Kevin contemplated building platforms in the master bedroom to house our closets and dressers above the heaters. But I didn’t relish the idea of standing on a stepstool to reach my heaters. So we’ve been testing out options.

By testing I mean that Kevin does hours of internet research—checking watts, dimensions, operating manuals—places orders online for heaters not in-stock at Home Depot, buys several at Home Depot, and we open boxes, inspect the contents, test them out in various locations.

I feel like Goldilocks. The great bargain from Groupon, although small and square enough to fit nearly anywhere and double as an end table, was too noisy, on par with our pellet stove, which though warm, is loud.
Noisy Groupon heaters

The Cadet hydronic series was too long to fit our walls. The Smal can be mounted high on the wall, but then I can’t reach the controls.

I can't operate the control when this heater is wall mounted

A second Cadet model is shorter, could fit it on our floor-to-ceiling windows upstairs.
Another, sleek and black, that looks like a flat-screen TV is coming and Kevin imagines engraving eagles, orcas, and Mount Rainier on its glass panel. I say this will void the warranty, but he disagrees and offers to email the company to find out.

TV on left. Heater on right. Clearly no one lives in this room.

Attention to detail is one of the many qualities I love in my husband. Nothing is too mundane for his full mental acuity and consideration. He loves to research, collect options, and mull them over. This might lead a person to think he can’t make up his mind.
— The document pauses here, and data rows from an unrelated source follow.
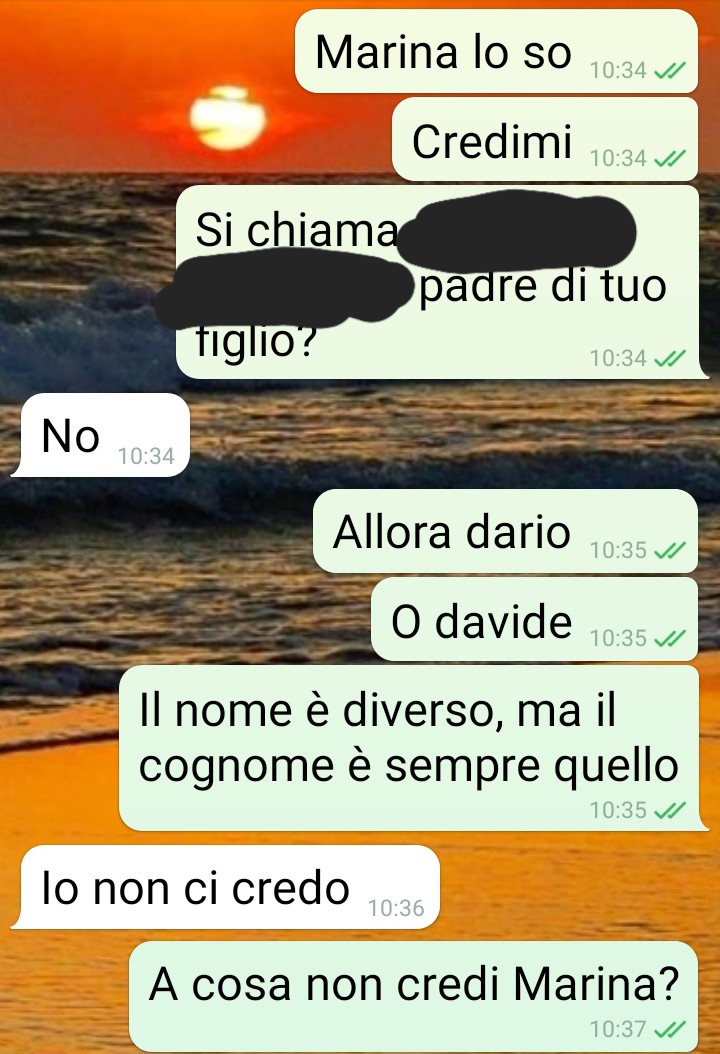Select the "O davide" message bubble
Screen dimensions: 720x1054
(x=534, y=619)
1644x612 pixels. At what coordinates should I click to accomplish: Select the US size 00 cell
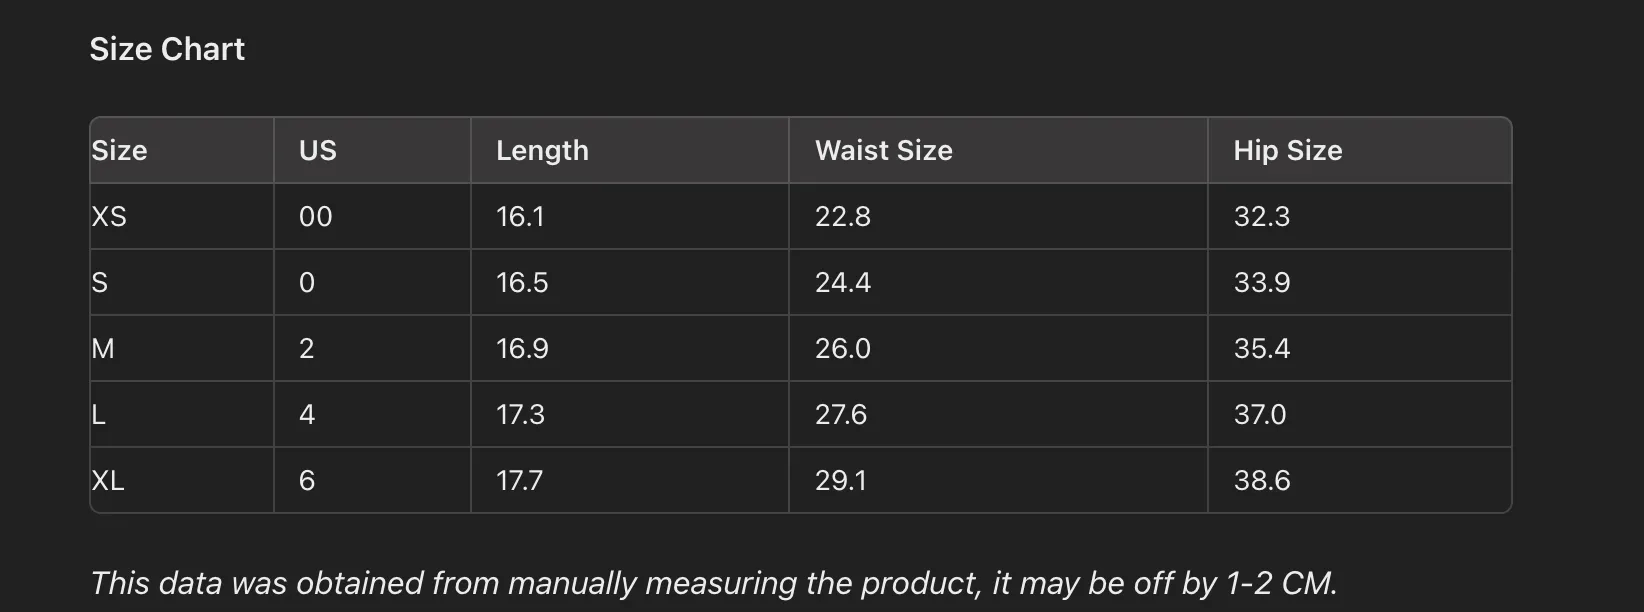click(x=372, y=216)
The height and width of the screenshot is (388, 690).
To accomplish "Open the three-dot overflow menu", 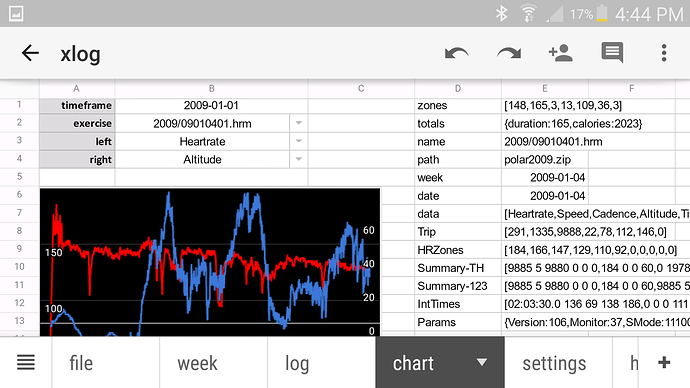I will (664, 53).
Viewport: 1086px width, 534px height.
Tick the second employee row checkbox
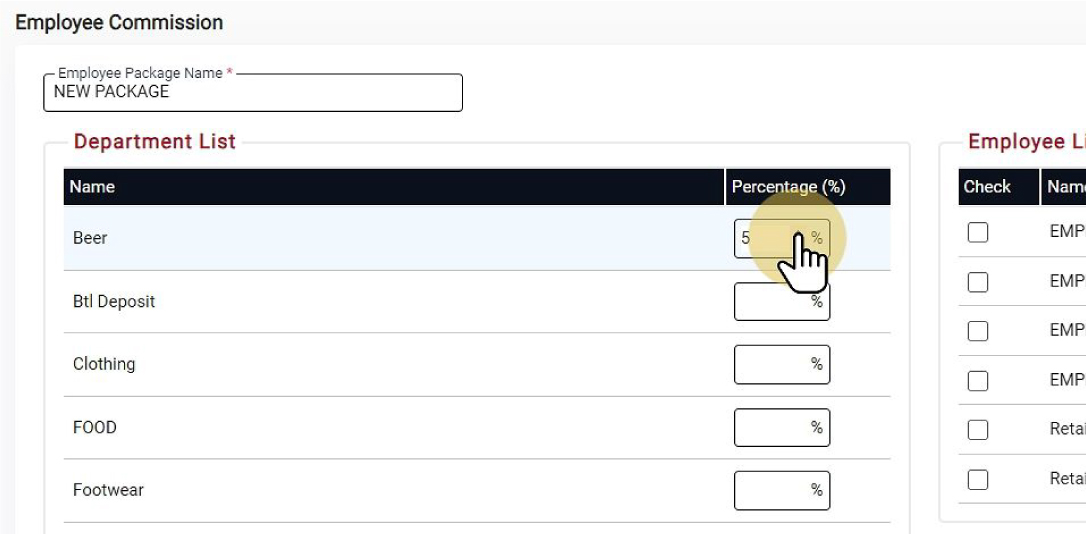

But that’s not so.

Thirty years ago when we were dating and couldn’t decide what to do one evening, I asked, “Will we always be this indecisive.” His answer was swift and emphatic: “Yes.” 

And so it is. We spend tens of hours contemplating how to heat our home, as if making a decision on par with buying the home itself. And it just might be. The options we select will become part of this home, impacting not only us (and by extension the environment) but all those who will warm themselves under this roof—whether it is ours or not—for the foreseeable future.

A big responsibility. No wonder we have trouble choosing.

1 comment:

  1. If you get enough sun to think about solar again, this time check out a "power purchase agreement".

    It's technically not a lease, but works sort of like one -- you let the solar company put up panels, they own & maintain them, and you agree to buy all the power it generates as a cost usually lower than your regular utility company. Here in the CA Central Valley, my electric meter spins backward on sunny summer days-- as we produce more electricity than we use.

    The best thing: you lock in your rate for buying that electricity for 15+ years!

    We got started for less than $300, and saved about $250 the first year....

    But I don't know if you have enough sun to make it worthwhile (or is that my prejudice about the Pacific Northwest?). And, that doesn't solve your immediate heating needs either.